I didn’t have to look to see if he had his Bluetooth in his ear. He always did. He wasn’t always talking on it, but it was always there, ready to interrupt whatever his daughter was saying. I switched my smile to her and, impulsively, held out my hand. She was a few years older than the kids I worked with at Little Tykes, but she grabbed my hand just as eagerly, her face brightening.
Hot dad’s eyebrows rose as I led her to the table ahead of him, our locked hands swinging wide, but all he said was, “Then it looks like you’re working Saturday.”
After I seated them, I went back into the kitchen to grab the kid’s chocolate milk myself. When I got back, hot dad was still chewing out McMann, and she was trying to get her three-pack of crayons open. Exasperated, I set down her milk and helped her.
“Anything else I can get you?” I asked when she had her three crayons laid out beside her coloring page menu. She gave me a sweet smile and started to say something, but suddenly, hot dad said, “Get it done, McMann,” and then with barely a breath in between, “Excuse me, are you our waitress?”
I must have sat them a dozen times in the past year, then disappeared back into the bar, but I could tell he didn’t remember. “No,” I said with a bright smile, “but I can take your order and give it to your server if you’re ready.” I couldn’t help noticing that his watch was a Rolex, and his key fob was emblazoned with a futuristic rendition of a T. The man probably owned one of the mansions that filled the Great Falls and McLean area. He probably lost his daughter for days in the labyrinthine maze of media rooms and chef’s kitchens.
“I’ll take a Manhattan,” he said shortly, and then suddenly he was talking to McMann again.
I switched my smile to his daughter and knelt down beside the table so I wasn’t looming over her. “What about you?” I asked again. “Got everything you need?”
“She’s fine,” he said exasperated, but I couldn’t tell if he was talking to me or McMann.
“I’m fine,” she said back, lowering her voice like she was telling me a secret.
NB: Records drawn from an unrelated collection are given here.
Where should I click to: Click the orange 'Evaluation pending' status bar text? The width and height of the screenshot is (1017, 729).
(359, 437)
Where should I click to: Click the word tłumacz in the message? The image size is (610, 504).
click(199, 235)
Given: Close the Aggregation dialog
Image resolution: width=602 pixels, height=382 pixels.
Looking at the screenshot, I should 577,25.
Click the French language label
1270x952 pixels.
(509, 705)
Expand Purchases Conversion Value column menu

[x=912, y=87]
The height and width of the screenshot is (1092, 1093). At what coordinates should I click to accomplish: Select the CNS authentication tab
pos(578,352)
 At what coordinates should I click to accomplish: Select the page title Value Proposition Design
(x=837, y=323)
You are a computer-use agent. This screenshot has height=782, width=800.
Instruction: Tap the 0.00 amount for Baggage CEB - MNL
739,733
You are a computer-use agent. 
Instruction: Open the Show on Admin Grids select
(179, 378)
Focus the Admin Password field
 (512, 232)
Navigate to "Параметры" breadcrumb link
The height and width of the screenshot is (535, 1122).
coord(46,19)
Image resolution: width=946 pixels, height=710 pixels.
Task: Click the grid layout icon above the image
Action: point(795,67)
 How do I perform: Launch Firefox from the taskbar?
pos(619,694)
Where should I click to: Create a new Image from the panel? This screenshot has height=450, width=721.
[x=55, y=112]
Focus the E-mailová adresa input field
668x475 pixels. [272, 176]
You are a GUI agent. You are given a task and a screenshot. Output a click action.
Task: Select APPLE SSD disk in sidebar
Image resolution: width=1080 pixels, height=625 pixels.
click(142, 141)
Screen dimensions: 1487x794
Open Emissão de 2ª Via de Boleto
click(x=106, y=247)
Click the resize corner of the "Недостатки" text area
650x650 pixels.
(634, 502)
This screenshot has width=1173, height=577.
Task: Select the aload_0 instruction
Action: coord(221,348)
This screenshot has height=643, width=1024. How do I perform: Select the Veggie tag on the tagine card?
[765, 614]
“I’m going back to the bar, but I’ll keep an eye on your chocolate milk and make sure it doesn’t get empty,” I promised.
“She only gets one, but you can keep an eye on my Manhattan,” hot dad said. I could still hear a faint buzzing coming from his earpiece, so I knew he was listening to McMann, but his eyes were on me. A faint frown on his handsome face, his dark brows pulling into a V over his dark green eyes. It didn’t look like he was mad, exactly, just really intense.
“I’ll do that.” I rose to my feet and winked at the kid. She did her best to return the gesture. Hot dad’s eyebrows just pulled lower, and he turned his head to look out the window before saying, “I heard you, McMann, I just don’t give a sh–sheep. Yeah, I’m with Lily. I have to let you go, but I’ll check in tonight.”
I left, feeling sorry for his daughter. My parents used to do movie nights on Fridays with popcorn and Milk Duds. We took turns picking the movie. I had a feeling that her Friday nights were very different.
“Wow,” Alyssa commented when I joined her behind the bar. “That’s the longest I’ve ever seen someone talk to hot dad. Did you get his number?”
I rolled my eyes. “He was on a work call the whole time. I feel bad for his kid.”
“I feel bad for me because I’m not his wife,” Alyssa murmured, staring at the back of his head in a way I never saw her look at Parker.
I laughed, a bubble of hope expanding in my chest. If Alyssa could say things like that, surely she didn’t really want to move in with Parker. But in the next second, her smile faded, and her words pricked my bubble.
“Maybe you should ask hot dad if he has a guest house you can rent.”